→ Exercise inputs
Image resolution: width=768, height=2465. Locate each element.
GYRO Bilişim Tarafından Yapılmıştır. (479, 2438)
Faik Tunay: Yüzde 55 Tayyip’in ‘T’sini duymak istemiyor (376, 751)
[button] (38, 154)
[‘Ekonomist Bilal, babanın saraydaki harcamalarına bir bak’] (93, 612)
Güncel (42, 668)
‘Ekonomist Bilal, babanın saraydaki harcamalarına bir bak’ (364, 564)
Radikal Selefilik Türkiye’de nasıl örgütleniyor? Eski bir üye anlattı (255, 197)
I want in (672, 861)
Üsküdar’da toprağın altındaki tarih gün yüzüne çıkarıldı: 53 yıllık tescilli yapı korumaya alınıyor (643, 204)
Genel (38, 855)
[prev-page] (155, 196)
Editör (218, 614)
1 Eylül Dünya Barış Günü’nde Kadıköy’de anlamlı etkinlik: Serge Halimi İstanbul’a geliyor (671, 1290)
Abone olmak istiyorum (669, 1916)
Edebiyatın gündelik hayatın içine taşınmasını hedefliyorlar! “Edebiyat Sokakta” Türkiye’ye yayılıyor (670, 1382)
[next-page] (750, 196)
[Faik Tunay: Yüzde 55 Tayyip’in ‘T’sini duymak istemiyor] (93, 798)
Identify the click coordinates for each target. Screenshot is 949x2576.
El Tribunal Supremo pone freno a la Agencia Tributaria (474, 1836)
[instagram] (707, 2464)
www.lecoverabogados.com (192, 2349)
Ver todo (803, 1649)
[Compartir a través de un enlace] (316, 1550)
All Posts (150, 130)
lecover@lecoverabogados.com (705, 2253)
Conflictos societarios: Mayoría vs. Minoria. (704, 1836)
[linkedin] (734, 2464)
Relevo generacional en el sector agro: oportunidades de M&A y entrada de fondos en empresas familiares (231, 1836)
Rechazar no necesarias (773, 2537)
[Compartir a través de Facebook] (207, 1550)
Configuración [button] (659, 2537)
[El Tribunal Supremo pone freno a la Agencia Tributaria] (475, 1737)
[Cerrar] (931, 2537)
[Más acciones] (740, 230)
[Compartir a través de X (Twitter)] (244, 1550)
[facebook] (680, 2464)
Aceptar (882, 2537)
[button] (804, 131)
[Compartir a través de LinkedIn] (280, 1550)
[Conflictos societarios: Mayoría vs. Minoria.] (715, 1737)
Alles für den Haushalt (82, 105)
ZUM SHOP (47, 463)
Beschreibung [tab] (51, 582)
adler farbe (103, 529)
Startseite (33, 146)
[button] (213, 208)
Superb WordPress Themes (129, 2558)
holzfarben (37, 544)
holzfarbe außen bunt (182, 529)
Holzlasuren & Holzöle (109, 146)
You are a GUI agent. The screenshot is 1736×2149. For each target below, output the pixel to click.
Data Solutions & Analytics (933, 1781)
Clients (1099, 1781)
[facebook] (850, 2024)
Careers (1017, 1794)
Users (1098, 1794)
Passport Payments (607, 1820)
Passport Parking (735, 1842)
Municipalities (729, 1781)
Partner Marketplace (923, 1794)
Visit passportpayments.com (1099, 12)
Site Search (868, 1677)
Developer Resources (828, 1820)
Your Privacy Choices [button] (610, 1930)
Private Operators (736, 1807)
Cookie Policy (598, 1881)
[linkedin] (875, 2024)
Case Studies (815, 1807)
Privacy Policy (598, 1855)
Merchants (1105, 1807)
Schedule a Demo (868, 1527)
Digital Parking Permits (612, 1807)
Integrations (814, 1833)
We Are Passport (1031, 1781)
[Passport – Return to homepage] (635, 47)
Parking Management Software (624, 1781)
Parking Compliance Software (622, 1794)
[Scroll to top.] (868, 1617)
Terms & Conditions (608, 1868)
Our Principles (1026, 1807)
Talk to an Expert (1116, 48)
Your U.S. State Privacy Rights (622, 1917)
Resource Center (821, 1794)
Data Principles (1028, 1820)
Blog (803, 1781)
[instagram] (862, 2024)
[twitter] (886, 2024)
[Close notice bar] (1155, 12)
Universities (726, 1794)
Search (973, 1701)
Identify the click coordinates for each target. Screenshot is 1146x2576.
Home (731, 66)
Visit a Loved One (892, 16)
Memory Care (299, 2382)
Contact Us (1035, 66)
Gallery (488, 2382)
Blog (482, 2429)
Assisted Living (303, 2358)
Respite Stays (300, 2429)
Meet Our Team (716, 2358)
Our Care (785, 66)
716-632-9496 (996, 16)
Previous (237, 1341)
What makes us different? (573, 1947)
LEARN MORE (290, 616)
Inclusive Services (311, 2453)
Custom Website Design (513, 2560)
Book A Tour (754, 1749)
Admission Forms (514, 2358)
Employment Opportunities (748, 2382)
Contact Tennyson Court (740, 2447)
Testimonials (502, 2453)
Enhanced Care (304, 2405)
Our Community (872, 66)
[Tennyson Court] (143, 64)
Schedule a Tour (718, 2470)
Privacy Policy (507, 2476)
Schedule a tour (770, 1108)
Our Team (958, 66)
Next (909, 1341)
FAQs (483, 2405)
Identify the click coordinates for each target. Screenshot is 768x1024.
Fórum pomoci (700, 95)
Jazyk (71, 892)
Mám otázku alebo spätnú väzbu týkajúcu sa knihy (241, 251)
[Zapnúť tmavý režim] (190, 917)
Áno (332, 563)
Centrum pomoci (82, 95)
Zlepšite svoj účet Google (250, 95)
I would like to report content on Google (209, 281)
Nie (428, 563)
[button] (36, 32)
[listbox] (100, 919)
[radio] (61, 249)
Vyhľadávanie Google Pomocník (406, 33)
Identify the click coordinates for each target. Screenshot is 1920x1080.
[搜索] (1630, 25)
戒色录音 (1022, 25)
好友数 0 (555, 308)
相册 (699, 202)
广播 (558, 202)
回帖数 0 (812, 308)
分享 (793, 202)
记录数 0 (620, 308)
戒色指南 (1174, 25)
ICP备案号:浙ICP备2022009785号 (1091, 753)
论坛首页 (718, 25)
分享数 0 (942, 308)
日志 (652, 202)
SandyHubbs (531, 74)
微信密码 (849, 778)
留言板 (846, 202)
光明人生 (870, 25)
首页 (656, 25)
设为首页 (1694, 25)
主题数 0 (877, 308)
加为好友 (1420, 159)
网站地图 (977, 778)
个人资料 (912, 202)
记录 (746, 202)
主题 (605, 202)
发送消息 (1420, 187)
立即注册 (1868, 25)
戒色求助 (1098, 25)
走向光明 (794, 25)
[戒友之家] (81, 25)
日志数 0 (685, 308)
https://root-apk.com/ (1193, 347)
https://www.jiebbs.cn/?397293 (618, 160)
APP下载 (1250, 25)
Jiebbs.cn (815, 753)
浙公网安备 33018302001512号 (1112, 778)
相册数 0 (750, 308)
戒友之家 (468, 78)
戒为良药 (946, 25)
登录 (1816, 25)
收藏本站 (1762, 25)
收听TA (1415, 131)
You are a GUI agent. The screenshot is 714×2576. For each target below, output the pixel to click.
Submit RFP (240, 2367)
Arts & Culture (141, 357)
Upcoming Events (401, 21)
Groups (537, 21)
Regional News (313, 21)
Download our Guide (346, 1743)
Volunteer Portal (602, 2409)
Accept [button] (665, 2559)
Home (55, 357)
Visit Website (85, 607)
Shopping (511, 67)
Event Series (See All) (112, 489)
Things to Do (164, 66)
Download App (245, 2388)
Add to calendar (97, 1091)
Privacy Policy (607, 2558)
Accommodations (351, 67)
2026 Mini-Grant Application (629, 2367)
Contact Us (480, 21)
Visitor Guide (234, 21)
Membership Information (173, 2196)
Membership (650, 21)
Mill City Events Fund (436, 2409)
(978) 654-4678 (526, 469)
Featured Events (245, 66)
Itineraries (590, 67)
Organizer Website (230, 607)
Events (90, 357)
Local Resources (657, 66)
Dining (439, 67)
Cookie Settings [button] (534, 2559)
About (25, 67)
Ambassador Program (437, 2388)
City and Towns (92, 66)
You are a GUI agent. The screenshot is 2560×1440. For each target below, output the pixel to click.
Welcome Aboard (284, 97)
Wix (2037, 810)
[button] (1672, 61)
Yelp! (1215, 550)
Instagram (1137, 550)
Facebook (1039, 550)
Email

→ Description of the task
The response is to be a bare number: the tally of lines in the listing above with the word "Membership".

→ Output for this exercise
2